Di regola, quindi, l'istanza dovrebbe continuare ad essere formulata unitamente al gravame (a differenza di quanto previsto dall'art. 830, comma 4, c.p.c.) ma se ne consente la proposizione anche successivamente laddove siano rappresentate – oltre che riscontrate - le circostanze sopravvenute che ne abbiano giustificato il tardivo esperimento; si pensi, ad esempio, al peggioramento della situazione patrimoniale debitore per ragioni non attinenti all'esecuzione della stessa sentenza appellata.

Quanto al giudicante, si prevede che nel procedimento camerale ex art. 351, comma 3, c.p.c., fermo restando il potere presidenziale di sospensione immediata inaudita altera parte, il contraddittorio debba svolgersi avanti al solo consigliere istruttore, il quale, sentite le parti, provvede a riferire al collegio per la decisione sull'inibitoria.
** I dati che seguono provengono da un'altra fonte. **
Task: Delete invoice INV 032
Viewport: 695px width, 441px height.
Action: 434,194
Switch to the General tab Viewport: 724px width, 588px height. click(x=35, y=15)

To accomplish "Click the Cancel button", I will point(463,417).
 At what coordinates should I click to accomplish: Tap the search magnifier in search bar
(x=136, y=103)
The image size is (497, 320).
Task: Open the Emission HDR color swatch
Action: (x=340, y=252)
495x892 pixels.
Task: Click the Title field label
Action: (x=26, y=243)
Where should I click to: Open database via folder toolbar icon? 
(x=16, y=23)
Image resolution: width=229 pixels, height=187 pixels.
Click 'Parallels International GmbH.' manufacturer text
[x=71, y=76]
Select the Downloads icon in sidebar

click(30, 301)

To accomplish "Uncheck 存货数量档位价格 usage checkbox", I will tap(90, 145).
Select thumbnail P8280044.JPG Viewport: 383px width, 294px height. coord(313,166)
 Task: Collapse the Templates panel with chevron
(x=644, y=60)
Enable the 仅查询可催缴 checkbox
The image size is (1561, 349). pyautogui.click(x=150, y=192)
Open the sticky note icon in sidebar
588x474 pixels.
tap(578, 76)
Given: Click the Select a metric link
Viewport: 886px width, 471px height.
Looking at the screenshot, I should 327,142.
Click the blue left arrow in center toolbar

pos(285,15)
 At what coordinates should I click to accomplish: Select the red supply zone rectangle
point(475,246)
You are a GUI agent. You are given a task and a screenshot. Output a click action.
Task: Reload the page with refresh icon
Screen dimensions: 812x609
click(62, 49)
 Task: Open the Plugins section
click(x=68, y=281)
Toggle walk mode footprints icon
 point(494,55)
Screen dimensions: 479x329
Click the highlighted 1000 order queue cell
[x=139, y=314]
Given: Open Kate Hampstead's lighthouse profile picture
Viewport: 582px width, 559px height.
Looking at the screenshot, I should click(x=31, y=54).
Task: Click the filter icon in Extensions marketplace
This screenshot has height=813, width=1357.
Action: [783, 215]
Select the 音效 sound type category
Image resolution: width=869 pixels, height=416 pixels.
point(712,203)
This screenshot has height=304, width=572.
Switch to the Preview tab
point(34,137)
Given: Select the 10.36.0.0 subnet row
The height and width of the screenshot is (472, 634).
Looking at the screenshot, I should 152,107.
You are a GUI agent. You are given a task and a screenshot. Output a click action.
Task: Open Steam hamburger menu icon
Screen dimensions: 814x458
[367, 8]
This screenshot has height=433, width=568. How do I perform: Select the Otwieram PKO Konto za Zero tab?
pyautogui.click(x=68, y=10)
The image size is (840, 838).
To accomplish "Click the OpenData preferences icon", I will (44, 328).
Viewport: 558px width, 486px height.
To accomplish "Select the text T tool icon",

In tal senso si è inteso adeguare il ruolo del consigliere istruttore a quello che la riforma al medesimo assegna anche nel nuovo rito ordinario del processo di appello, essendo previsto (art.1, comma 8, lett. l, l. cit.) che la trattazione si svolga, di regola, integralmente avanti al consigliere designato, il quale procede, all'esito, a fissare l'udienza di discussione avanti al Collegio.

E' infine stabilito (art. 1, comma 8, lett. m) che debba essere introdotta la possibilità che, una volta definito il procedimento camerale attivato dall'istanza di inibitoria, il Collegio possa procedere alla definizione dello stesso giudizio di merito secondo il modulo decisorio della discussione orale e lettura contestuale della sentenza ai sensi dell'art. 281-sexies c.p.c.: si tratta in realtà di un conferma di quanto già previsto dal quarto comma del vigente art. 351 c.p.c. ( così come aggiunto dalla l. 183/2011).